(Stored data entries)
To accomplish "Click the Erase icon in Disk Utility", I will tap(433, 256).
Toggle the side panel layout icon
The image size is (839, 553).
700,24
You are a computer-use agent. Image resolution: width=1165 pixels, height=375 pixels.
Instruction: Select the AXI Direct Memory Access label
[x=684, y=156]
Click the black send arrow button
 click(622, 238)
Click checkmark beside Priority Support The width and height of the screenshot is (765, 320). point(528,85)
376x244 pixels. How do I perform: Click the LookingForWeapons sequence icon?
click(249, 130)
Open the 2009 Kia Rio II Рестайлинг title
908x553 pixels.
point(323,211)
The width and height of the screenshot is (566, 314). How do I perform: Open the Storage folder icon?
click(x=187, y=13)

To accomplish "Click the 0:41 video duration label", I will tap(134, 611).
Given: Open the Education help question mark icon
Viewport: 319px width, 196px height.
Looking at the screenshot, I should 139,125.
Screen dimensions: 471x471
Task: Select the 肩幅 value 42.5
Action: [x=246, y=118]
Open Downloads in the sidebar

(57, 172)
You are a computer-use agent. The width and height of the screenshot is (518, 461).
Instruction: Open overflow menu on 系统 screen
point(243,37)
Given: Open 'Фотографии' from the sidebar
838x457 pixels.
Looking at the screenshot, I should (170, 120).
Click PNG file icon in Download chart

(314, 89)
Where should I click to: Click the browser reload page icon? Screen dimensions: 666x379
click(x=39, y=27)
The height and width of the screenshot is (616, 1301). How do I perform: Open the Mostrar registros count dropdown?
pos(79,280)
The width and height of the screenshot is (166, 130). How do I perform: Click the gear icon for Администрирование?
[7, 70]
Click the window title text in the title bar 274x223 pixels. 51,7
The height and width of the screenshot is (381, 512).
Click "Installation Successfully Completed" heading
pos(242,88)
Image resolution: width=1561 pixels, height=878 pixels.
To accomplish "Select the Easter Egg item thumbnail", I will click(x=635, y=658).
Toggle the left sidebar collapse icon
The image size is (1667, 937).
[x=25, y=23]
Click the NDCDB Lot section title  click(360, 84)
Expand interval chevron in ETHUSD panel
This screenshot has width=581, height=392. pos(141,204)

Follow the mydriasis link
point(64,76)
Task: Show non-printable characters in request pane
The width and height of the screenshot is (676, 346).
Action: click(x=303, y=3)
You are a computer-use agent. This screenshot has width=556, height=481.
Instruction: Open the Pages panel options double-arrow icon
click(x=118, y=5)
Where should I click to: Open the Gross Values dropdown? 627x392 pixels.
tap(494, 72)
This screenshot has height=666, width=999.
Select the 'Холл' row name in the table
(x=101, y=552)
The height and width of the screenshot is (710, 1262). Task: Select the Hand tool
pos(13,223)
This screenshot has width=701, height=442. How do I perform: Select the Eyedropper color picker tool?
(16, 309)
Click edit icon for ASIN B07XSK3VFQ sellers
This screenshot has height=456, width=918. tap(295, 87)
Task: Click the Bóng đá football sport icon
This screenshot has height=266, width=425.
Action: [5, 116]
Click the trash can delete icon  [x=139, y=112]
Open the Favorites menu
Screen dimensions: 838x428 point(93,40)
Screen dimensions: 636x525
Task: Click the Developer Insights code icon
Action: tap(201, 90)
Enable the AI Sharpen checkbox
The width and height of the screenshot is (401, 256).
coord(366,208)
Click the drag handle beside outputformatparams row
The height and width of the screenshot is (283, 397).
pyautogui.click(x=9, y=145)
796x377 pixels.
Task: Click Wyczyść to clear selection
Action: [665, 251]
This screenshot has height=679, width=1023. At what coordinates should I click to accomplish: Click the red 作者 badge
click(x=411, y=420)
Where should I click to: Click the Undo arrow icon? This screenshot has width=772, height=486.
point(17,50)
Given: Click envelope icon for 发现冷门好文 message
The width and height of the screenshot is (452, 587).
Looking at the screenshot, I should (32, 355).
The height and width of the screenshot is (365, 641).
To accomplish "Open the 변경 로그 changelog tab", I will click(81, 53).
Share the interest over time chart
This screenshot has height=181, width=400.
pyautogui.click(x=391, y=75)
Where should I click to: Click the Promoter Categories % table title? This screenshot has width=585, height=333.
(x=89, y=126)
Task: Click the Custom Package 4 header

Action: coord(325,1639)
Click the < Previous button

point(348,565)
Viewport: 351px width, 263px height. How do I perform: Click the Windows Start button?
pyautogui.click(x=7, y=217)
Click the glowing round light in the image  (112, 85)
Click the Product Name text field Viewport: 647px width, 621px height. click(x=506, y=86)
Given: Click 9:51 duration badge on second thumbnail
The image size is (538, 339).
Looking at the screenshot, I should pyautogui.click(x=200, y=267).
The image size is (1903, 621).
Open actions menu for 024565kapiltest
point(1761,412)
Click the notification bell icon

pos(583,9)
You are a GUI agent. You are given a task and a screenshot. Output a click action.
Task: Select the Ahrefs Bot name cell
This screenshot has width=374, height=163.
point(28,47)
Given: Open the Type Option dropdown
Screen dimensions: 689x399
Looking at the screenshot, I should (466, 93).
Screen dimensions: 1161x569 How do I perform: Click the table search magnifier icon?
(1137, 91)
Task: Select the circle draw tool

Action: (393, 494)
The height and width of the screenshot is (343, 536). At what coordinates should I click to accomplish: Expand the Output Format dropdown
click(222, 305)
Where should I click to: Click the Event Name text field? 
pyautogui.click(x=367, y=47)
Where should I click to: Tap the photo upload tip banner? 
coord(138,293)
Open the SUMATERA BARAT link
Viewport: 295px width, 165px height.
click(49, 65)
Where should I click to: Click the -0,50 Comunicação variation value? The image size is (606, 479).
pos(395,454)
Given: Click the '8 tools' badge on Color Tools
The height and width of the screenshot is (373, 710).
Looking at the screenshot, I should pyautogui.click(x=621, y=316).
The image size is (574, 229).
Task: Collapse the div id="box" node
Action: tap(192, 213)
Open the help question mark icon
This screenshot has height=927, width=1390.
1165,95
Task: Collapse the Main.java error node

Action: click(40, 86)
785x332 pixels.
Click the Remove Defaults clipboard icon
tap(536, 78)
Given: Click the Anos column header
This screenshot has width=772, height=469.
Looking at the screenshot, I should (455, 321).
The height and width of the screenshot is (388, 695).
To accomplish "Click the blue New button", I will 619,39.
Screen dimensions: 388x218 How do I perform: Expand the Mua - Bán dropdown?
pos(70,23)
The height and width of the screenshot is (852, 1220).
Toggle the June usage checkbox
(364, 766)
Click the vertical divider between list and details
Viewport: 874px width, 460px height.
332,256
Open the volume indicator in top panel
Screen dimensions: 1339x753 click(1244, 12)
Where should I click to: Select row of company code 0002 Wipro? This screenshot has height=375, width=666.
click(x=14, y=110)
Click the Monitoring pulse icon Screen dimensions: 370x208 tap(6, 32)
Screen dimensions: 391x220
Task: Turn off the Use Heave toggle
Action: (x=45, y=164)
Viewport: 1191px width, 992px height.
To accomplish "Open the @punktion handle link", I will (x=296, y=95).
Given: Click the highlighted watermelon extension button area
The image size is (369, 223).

• Work request:
Copy each line of the data that contains the word "agent", leaving the other lines out.

• Solution below:
You are a computer-use agent. Image resolution: width=1165 pixels, height=375 pixels.
You are a computer-use agent. The width and height of the screenshot is (518, 461).
You are a computer-use agent. This screenshot has width=556, height=481.
You are a GUI agent. You are given a task and a screenshot. Output a click action.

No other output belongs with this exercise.